Para o bastonário da Ordem dos Enfermeiros, “a redução do interesse nas carreiras da saúde tem a ver com as condições de trabalho e a pressão que os enfermeiros têm no dia a dia, sem a devida valorização e remuneração”.
Luís Filipe Barreira nota que no SNS faltam 14 mil enfermeiros, o que acarreta “uma sobrecarga de trabalho muito grande”. Não é por acaso que, realça, “todos os anos 60% dos enfermeiros pedem declaração para poderem emigrar e exercer noutro país”.

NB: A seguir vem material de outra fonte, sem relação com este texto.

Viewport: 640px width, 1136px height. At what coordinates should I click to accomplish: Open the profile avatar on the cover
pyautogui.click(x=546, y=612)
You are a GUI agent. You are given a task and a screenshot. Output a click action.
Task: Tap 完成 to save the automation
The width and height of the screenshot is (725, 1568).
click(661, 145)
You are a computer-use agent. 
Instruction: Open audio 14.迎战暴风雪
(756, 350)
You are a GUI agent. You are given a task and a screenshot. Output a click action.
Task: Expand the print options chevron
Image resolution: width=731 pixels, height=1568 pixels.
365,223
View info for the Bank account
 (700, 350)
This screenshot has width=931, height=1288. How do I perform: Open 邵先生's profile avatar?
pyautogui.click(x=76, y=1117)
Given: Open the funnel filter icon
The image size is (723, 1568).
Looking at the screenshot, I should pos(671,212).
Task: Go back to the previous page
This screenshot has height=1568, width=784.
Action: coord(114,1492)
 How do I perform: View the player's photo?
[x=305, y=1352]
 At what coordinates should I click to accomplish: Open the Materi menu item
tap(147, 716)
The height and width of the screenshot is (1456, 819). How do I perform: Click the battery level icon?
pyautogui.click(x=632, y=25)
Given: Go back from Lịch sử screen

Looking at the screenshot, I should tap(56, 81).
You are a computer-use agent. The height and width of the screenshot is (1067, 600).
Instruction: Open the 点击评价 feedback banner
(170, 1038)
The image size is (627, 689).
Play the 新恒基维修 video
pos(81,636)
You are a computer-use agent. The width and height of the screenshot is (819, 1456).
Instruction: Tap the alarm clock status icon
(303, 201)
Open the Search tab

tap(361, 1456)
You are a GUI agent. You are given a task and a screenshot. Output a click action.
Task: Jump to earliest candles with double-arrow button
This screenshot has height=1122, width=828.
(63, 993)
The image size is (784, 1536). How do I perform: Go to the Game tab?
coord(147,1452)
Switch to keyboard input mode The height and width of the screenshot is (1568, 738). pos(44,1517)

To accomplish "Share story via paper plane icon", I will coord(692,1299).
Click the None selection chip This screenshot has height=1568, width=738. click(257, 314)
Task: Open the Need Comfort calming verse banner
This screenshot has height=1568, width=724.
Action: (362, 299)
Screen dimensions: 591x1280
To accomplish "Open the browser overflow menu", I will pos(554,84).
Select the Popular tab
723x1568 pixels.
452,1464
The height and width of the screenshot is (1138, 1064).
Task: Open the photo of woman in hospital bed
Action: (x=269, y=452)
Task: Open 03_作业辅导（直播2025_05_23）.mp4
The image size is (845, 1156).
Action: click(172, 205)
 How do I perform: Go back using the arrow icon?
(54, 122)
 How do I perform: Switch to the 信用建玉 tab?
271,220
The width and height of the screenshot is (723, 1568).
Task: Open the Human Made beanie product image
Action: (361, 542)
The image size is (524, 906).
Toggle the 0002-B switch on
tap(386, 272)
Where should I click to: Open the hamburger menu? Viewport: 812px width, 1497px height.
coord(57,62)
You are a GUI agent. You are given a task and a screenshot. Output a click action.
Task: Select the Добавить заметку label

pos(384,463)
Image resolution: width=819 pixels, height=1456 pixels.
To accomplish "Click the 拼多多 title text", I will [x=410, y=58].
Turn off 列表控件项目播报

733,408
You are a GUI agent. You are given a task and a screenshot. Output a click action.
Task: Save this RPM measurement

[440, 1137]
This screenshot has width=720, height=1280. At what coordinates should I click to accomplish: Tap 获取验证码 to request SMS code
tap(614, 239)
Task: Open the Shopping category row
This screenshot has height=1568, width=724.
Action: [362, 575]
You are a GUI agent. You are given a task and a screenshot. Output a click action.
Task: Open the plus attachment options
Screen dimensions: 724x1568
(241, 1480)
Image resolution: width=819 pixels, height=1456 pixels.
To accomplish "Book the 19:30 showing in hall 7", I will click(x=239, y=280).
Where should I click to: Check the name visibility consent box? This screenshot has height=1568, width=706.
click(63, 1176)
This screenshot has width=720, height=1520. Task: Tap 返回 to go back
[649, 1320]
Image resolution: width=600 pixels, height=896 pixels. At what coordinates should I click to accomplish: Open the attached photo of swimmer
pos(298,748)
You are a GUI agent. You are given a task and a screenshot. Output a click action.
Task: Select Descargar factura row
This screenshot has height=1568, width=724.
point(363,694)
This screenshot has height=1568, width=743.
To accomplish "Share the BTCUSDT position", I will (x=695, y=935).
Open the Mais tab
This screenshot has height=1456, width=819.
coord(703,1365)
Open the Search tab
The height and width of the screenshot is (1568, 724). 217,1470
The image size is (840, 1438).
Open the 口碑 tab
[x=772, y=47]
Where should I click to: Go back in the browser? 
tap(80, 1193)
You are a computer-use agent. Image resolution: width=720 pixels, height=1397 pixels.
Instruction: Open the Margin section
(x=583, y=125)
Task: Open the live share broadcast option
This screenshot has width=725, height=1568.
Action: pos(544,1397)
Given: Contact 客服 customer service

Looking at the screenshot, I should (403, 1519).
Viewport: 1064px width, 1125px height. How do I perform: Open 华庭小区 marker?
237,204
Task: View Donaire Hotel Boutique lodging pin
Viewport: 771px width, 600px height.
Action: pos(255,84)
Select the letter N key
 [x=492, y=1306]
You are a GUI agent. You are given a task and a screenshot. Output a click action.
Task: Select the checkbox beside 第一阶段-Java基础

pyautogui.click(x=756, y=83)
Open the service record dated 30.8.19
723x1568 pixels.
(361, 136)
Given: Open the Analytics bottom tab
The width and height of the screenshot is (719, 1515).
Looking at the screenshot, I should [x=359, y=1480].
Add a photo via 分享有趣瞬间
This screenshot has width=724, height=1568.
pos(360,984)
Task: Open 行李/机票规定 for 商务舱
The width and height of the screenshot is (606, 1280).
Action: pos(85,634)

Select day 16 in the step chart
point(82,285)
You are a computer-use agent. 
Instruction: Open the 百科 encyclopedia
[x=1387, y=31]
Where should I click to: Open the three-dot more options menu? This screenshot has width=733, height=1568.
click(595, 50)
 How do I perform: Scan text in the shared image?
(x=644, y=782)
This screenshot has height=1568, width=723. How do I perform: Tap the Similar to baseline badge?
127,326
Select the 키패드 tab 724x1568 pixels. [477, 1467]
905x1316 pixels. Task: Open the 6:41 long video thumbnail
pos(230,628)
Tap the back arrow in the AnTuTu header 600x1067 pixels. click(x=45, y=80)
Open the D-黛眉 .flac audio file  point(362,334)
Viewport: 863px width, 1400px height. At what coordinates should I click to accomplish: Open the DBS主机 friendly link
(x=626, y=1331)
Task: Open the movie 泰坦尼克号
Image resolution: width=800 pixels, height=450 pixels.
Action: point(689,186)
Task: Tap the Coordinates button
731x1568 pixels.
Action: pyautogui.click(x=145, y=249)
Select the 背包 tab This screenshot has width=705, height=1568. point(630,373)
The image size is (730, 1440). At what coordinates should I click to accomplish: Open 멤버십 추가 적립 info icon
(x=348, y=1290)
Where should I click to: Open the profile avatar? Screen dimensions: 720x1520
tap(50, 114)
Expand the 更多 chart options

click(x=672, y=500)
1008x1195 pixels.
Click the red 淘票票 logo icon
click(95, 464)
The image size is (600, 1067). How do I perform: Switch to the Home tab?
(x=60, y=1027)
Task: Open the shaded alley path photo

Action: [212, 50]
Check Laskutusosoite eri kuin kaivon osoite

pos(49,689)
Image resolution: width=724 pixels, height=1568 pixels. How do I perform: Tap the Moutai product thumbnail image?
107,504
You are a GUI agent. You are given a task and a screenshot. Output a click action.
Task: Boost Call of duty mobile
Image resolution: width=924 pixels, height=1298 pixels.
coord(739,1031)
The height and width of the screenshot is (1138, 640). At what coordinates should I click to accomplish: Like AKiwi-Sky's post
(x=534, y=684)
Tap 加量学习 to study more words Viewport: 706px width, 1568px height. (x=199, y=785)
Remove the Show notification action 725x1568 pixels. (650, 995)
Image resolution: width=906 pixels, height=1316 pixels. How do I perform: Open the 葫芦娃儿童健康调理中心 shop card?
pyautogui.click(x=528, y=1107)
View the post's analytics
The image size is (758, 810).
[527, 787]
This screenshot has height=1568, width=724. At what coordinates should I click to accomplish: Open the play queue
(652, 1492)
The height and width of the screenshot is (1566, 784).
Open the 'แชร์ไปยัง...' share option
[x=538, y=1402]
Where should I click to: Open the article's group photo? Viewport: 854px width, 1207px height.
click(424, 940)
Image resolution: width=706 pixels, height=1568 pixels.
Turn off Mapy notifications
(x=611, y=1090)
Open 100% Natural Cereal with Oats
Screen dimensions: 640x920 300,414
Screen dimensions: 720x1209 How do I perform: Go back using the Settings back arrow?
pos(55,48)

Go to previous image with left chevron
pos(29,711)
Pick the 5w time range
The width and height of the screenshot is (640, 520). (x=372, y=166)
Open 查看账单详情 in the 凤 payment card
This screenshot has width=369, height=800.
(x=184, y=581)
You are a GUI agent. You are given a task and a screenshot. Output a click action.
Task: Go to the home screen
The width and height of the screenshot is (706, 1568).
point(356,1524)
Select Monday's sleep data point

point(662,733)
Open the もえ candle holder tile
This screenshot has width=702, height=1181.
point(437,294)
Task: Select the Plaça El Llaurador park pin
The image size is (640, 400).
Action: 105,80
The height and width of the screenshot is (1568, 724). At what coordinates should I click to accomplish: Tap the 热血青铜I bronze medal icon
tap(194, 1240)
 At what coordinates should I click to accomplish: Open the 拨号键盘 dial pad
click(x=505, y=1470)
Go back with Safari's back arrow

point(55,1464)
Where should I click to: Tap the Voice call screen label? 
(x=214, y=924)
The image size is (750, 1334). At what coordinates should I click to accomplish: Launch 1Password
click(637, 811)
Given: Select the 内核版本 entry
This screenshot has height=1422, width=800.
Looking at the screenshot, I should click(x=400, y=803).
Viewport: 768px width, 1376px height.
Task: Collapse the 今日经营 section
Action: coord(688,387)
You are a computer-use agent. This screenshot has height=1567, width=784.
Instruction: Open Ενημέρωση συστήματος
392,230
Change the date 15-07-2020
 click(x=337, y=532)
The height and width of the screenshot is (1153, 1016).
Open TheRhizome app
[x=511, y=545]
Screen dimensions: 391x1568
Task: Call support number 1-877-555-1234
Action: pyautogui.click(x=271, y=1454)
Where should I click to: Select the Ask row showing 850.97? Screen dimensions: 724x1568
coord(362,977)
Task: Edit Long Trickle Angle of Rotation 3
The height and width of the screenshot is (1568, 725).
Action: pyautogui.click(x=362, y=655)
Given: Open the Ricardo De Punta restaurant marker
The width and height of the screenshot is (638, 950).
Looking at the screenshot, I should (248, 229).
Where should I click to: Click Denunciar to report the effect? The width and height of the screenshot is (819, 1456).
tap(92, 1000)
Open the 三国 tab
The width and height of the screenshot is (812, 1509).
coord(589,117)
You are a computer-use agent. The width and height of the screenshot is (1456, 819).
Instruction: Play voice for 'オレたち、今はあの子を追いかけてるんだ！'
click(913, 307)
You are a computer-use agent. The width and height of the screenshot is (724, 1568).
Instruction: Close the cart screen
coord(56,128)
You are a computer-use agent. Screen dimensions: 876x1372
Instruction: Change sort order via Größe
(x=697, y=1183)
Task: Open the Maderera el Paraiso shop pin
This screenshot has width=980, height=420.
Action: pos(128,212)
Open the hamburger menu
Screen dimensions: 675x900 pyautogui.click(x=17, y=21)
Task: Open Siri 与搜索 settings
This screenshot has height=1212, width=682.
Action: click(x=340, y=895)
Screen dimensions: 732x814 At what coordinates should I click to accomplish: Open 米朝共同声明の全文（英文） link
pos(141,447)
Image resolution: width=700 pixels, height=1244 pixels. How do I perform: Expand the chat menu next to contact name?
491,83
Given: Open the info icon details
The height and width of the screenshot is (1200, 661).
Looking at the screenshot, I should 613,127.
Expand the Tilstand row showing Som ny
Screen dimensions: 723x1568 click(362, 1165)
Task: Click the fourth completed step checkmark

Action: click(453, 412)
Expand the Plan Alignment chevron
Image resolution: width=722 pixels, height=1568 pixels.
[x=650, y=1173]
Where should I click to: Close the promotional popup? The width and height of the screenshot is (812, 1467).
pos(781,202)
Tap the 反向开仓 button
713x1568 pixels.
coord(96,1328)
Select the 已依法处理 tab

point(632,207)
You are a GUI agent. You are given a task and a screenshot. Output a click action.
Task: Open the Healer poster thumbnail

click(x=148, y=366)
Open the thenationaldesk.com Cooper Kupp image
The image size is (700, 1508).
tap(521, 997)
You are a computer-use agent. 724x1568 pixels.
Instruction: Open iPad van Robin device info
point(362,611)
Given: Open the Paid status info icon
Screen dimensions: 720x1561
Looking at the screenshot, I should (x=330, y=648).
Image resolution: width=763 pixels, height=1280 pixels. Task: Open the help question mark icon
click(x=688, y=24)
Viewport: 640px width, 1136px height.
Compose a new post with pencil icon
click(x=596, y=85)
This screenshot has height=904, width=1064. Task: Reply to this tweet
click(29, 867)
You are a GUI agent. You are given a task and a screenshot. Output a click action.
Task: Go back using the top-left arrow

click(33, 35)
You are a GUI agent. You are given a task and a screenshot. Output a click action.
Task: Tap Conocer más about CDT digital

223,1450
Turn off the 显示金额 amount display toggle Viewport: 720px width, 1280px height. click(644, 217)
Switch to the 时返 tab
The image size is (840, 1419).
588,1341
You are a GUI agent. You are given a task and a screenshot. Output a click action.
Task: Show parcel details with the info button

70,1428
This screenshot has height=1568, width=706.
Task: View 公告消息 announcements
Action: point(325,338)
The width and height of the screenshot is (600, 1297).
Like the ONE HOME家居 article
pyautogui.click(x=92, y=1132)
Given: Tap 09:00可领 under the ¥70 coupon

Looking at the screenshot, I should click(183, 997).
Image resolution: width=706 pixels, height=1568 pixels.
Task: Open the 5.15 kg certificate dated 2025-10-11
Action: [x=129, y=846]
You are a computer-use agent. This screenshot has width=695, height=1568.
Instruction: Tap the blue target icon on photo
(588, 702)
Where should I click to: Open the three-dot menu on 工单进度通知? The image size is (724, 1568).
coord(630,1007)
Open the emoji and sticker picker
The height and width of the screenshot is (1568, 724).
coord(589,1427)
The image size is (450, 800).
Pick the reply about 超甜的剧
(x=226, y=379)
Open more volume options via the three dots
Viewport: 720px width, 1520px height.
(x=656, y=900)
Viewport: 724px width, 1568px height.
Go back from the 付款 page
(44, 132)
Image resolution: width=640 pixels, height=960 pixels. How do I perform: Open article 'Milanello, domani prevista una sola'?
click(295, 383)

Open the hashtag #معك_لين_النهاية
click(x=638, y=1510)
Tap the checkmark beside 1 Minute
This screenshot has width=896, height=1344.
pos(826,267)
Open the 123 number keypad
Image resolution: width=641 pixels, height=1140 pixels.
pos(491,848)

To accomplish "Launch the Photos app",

Formar mais não resolve, é preciso valorizar
Como se contraria o desinteresse pelas profissões da saúde? Formar mais não resolve, é preciso valorizar para reter talentos. No caso dos médicos, diz Roberto Roncon, não chega pagar melhor porque os jovens querem também flexibilidade e equilíbrio entre a vida pessoal e profissional. Para os enfermeiros, urge resolver as carências no SNS e o aproveitamento das suas competências, diz a Ordem dos Enfermeiros.
Pormenores
Desequilíbrios
As raparigas têm mais interesse pelas profissões da saúde do que os rapazes. O número de homens admitidos nos cursos de Enfermagem é muito baixo (17% em 2022) o que potencia desequilíbrios de género.
Dados inflacionados
O relatório da OCDE alerta que os dados de Portugal relativos a admissões nos cursos podem estar inflacionados porque contabilizam candidaturas a vários cursos em vez de candidatos únicos.
Médicos licenciados
Segundo a OCDE, em 2022 licenciaram-se 1670 médicos em Portugal, uma variação pouco significativa face a 2015 (2%).